Like a shot from a horror film, the green man appeared suddenly at the bottom of the stairs, rumbling up each step with frantic speed.
David exhaled the flood of smoldering flames towards him. The green man tossed his hammer down the stairs, and crossed his gigantic arms to protect himself as the fiery deluge poured over him.
The muscles in his arms became candle wax, bones burnt charcoal, yet he still forged forward. David’s lungs seized with pain, baked from the inside, and his flame breath dissipated.
The green man stood inches away, looking like the subject of a monstrous experiment. With only a black elbow bone intact, he thrust it upward at David’s chin to deliver a killing blow.
Fractions of a second from death, David reached into the depths of his consciousness and found a sliver of the unthinkable. Acceptance. He had done his best, sacrificed himself to save someone. Perhaps it was for nothing, but still, it was nice to think his last act was a selfless one.
HSSSS
A sizzle and then a pop. The green man collapsed onto one knee and his strike was misdirected, grazing David’s chest, yet still sending him flying backward. The remnants of a glob of acid melted into the stone steps.
David clutched his chest with both hands, desperately fumbling for a single gasp of oxygen. Just as he managed to inhale a small breath, he saw Jemeen walk behind the kneeling green man, and plunge a sword through his head. She left it there and let him fall to the ground.
Due to how cramped the stairwell was, the light from the single torch at the top provided ample illumination. Now, still fighting for breath, he could see her face much more clearly. Her thick black eyebrows and tightly wound hair in a ponytail reminded him of his 6th grade teacher, Mrs. Reza. The confident lines that outlined her face were uniquely her own though. The terrible loss that fluttered in her eyes like a bird with broken wings, that too was her own.
She stepped closer to him. He couldn't tell if she looked at him with pity or concern. "Can you walk?"
His first instinct was to say yes, which was strange because he wasn't actually sure he could. Besides his struggle to breathe, he felt something had surely broken in his back. Regardless, only an incomprehensible wheeze came out.
"I'm takin’ that as a yes." She slipped her uninjured shoulder under his arm and yanked him up. Shocks of furious pain tremorred down his spine.
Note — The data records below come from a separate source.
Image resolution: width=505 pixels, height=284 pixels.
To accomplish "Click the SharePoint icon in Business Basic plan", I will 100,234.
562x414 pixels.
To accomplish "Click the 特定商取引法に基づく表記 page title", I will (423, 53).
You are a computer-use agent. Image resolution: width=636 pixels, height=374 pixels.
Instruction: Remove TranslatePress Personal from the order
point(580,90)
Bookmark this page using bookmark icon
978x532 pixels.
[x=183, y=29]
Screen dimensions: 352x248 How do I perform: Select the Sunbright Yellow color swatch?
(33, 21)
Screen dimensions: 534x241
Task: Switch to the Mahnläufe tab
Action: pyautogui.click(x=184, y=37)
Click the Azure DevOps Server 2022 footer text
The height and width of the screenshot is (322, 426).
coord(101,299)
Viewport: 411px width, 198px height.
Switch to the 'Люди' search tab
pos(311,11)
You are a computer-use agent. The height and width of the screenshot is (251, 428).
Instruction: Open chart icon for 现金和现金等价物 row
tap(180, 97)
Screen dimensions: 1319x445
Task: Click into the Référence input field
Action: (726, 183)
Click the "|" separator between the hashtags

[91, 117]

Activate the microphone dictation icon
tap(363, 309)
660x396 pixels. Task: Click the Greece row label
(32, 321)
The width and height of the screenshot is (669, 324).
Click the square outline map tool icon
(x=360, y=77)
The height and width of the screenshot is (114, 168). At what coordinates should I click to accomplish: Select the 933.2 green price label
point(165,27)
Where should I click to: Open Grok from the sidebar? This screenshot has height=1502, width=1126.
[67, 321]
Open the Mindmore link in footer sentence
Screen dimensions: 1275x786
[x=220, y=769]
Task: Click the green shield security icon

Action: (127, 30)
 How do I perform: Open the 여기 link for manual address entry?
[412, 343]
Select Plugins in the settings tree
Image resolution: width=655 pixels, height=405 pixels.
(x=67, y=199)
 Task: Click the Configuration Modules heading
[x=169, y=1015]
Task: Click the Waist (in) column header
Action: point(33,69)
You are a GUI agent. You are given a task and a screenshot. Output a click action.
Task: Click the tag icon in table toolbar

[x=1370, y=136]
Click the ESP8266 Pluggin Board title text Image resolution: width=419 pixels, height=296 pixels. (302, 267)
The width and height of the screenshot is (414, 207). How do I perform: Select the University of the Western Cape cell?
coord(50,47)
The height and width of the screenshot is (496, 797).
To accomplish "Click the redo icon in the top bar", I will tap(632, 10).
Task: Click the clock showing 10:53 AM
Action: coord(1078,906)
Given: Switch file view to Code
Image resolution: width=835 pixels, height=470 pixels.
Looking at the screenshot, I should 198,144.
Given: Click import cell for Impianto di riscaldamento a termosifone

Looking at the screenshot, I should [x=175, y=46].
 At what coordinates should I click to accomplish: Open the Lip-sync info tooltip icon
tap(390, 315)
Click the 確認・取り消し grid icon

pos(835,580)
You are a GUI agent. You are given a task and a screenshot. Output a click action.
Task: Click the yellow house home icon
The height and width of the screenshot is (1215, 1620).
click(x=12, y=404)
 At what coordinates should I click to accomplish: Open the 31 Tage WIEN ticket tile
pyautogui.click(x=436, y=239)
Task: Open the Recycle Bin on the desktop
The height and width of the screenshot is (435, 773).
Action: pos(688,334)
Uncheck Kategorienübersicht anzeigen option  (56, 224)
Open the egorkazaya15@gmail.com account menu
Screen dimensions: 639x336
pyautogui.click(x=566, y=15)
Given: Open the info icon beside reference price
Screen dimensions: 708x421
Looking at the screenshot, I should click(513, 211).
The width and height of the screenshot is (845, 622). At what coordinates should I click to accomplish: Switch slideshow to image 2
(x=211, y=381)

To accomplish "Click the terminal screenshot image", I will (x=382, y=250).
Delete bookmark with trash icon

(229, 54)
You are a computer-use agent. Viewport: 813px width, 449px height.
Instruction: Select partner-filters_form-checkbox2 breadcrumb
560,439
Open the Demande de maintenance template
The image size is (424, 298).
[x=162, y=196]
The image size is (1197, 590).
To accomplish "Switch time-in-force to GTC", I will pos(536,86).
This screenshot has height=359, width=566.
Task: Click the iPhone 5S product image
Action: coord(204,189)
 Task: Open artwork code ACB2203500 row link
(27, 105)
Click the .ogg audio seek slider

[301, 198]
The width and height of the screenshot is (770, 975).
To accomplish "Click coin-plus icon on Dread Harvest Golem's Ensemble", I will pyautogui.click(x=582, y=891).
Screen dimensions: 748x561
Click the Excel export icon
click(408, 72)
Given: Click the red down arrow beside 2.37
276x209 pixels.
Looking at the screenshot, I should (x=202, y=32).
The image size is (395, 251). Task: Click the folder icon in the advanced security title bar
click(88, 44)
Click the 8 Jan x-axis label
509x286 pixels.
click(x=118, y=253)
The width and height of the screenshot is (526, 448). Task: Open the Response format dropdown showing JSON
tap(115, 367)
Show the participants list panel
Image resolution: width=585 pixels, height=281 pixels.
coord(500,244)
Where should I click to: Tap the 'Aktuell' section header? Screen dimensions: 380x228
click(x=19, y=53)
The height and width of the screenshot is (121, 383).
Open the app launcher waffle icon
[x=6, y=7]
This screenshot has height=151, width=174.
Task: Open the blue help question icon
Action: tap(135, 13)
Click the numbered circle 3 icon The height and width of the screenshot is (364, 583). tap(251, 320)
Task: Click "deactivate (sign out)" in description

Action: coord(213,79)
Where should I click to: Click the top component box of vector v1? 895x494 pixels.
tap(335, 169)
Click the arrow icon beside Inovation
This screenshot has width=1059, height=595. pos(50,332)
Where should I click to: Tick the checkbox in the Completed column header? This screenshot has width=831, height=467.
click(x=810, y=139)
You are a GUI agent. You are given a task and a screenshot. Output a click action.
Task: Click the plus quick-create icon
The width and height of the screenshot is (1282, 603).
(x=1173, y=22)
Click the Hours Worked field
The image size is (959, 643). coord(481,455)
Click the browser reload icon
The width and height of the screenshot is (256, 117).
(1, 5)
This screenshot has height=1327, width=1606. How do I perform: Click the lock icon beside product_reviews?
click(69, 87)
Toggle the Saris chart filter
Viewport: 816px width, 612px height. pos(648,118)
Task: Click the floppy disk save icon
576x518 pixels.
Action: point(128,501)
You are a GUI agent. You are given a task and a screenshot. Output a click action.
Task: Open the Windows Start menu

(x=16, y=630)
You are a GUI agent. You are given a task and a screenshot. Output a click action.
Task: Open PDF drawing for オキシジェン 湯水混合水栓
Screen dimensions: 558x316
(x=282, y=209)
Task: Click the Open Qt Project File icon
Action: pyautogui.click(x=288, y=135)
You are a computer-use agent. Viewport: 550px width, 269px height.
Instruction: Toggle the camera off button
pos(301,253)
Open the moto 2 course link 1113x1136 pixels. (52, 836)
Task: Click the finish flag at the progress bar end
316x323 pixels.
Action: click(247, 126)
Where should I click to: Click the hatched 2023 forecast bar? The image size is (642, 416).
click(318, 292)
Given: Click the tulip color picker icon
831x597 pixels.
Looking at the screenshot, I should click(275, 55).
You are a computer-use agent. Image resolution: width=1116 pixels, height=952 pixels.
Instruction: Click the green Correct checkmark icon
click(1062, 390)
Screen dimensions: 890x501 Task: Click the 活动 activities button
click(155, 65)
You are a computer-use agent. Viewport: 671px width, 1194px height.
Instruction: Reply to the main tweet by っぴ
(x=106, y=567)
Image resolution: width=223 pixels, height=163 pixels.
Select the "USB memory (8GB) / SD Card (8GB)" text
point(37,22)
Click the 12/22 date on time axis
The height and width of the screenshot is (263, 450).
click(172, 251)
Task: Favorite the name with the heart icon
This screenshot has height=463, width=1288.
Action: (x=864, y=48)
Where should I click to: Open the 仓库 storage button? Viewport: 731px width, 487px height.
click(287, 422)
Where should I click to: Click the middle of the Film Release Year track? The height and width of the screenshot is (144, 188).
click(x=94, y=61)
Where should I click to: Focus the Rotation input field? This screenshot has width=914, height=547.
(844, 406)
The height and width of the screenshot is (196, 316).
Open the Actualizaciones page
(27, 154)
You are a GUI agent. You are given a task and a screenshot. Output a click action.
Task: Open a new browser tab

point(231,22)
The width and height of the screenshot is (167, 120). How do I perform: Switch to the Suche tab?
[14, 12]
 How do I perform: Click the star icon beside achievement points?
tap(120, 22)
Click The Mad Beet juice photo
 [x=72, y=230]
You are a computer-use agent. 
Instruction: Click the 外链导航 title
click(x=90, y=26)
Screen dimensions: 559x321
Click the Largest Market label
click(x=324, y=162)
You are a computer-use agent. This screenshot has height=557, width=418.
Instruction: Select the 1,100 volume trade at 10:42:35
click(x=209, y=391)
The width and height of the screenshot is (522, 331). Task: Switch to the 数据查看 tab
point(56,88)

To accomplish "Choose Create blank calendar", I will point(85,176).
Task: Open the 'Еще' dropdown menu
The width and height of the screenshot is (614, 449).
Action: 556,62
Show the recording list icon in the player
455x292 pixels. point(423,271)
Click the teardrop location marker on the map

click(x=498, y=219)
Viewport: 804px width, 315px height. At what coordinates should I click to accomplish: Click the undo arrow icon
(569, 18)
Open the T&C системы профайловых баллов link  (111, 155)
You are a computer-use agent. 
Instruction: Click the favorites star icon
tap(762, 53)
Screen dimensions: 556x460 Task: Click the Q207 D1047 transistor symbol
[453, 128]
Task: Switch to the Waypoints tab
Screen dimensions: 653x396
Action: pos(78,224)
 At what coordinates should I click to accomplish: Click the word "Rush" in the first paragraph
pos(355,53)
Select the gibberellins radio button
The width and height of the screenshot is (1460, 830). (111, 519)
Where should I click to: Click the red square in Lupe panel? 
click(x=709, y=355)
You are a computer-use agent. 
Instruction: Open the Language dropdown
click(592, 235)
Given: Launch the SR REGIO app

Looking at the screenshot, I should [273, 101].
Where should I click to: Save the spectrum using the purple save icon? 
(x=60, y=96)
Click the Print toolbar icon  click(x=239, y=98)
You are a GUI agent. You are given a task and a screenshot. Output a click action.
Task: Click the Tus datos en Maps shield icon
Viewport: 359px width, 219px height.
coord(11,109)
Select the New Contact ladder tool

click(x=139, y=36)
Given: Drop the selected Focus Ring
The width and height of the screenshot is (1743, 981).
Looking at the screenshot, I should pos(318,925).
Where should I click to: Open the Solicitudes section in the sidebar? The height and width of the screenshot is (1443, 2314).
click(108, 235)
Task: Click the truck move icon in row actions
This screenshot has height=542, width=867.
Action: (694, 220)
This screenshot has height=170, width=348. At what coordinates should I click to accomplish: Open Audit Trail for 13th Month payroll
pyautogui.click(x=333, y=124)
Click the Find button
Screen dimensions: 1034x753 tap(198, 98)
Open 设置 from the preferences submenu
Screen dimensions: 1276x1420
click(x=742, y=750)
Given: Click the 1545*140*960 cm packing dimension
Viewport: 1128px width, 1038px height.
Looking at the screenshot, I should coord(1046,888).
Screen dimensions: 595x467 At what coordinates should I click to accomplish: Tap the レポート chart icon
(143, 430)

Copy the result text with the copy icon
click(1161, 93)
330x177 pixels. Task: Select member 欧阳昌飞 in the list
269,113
Slowly, with him leaning half his weight on her, they went up the remaining half flight of stairs until they reached an arched wooden door.
She stopped and looked at him. The fluttering loss in her eyes was no longer as desperate; the bird understood it would never fly again. He thought it disturbing how quickly she had come to terms with her friend's death.
"Not sure what's waitin' for us out there. They sent a lot at us down here, so it could be nothing. Or…well, you get it. Just be prepared."
Before she opened the latch, he croaked out two words and pointed back down the stairs.
"... get…Lor."
"Lor? Was that the woman in the cell next to yours?"
He nodded.
"A few stray tunk teeth hit her. Nicked an artery I think. Guess we both lost somethin’ important today. Let's go."
She threw open the door and pulled him outside.
He imagined having a beer with Lor, talking about meaningless things like the recipe for veal soup.
Instead, his meaningless tears mixed in with the misty night air.